##### RECORDS PROVIDED #####

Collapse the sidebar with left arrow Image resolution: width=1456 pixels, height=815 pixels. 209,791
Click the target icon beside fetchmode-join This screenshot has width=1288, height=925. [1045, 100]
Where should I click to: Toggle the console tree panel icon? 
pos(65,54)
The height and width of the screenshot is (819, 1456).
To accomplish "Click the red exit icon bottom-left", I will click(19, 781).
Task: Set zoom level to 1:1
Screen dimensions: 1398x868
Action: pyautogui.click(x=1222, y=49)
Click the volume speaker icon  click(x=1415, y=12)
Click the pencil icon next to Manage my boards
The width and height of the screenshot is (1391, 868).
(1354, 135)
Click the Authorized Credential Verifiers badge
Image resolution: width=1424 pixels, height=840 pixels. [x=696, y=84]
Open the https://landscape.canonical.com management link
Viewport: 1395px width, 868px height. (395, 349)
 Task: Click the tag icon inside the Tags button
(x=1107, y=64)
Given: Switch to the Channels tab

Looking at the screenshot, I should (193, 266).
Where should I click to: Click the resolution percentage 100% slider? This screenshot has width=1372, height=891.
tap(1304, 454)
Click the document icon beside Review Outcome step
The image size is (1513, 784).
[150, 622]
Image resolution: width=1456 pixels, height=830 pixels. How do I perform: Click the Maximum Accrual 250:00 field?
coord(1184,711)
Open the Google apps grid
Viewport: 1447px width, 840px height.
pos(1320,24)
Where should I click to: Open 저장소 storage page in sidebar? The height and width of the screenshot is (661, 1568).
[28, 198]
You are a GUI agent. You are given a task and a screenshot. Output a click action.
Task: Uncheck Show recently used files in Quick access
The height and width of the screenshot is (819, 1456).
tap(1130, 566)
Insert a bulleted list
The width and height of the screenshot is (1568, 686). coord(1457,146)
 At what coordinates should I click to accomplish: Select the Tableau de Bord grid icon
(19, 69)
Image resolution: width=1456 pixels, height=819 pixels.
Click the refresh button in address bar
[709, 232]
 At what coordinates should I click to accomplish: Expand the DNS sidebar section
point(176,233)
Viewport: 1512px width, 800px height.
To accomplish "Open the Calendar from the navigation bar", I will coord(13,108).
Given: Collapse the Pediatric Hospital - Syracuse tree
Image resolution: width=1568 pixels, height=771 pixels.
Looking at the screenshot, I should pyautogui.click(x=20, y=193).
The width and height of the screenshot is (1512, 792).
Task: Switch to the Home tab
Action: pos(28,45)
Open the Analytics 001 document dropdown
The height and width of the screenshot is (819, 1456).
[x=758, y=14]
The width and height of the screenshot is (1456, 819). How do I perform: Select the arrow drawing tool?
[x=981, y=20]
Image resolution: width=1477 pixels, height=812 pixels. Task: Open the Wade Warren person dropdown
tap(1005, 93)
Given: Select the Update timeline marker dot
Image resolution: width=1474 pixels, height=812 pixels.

#####

Please give again the lines above between the line holding "Where should I click to: Toggle" and the line holding "Image resolution: width=1456 pixels, height=819", inclusive, exactly as they are and with nothing added.

Where should I click to: Toggle the console tree panel icon? 
pos(65,54)
The height and width of the screenshot is (819, 1456).
To accomplish "Click the red exit icon bottom-left", I will click(19, 781).
Task: Set zoom level to 1:1
Screen dimensions: 1398x868
Action: pyautogui.click(x=1222, y=49)
Click the volume speaker icon  click(x=1415, y=12)
Click the pencil icon next to Manage my boards
The width and height of the screenshot is (1391, 868).
(1354, 135)
Click the Authorized Credential Verifiers badge
Image resolution: width=1424 pixels, height=840 pixels. [x=696, y=84]
Open the https://landscape.canonical.com management link
Viewport: 1395px width, 868px height. (395, 349)
 Task: Click the tag icon inside the Tags button
(x=1107, y=64)
Given: Switch to the Channels tab

Looking at the screenshot, I should (193, 266).
Where should I click to: Click the resolution percentage 100% slider? This screenshot has width=1372, height=891.
tap(1304, 454)
Click the document icon beside Review Outcome step
The image size is (1513, 784).
[150, 622]
Image resolution: width=1456 pixels, height=830 pixels. How do I perform: Click the Maximum Accrual 250:00 field?
coord(1184,711)
Open the Google apps grid
Viewport: 1447px width, 840px height.
pos(1320,24)
Where should I click to: Open 저장소 storage page in sidebar? The height and width of the screenshot is (661, 1568).
[28, 198]
You are a GUI agent. You are given a task and a screenshot. Output a click action.
Task: Uncheck Show recently used files in Quick access
The height and width of the screenshot is (819, 1456).
tap(1130, 566)
Insert a bulleted list
The width and height of the screenshot is (1568, 686). coord(1457,146)
 At what coordinates should I click to accomplish: Select the Tableau de Bord grid icon
(19, 69)
Image resolution: width=1456 pixels, height=819 pixels.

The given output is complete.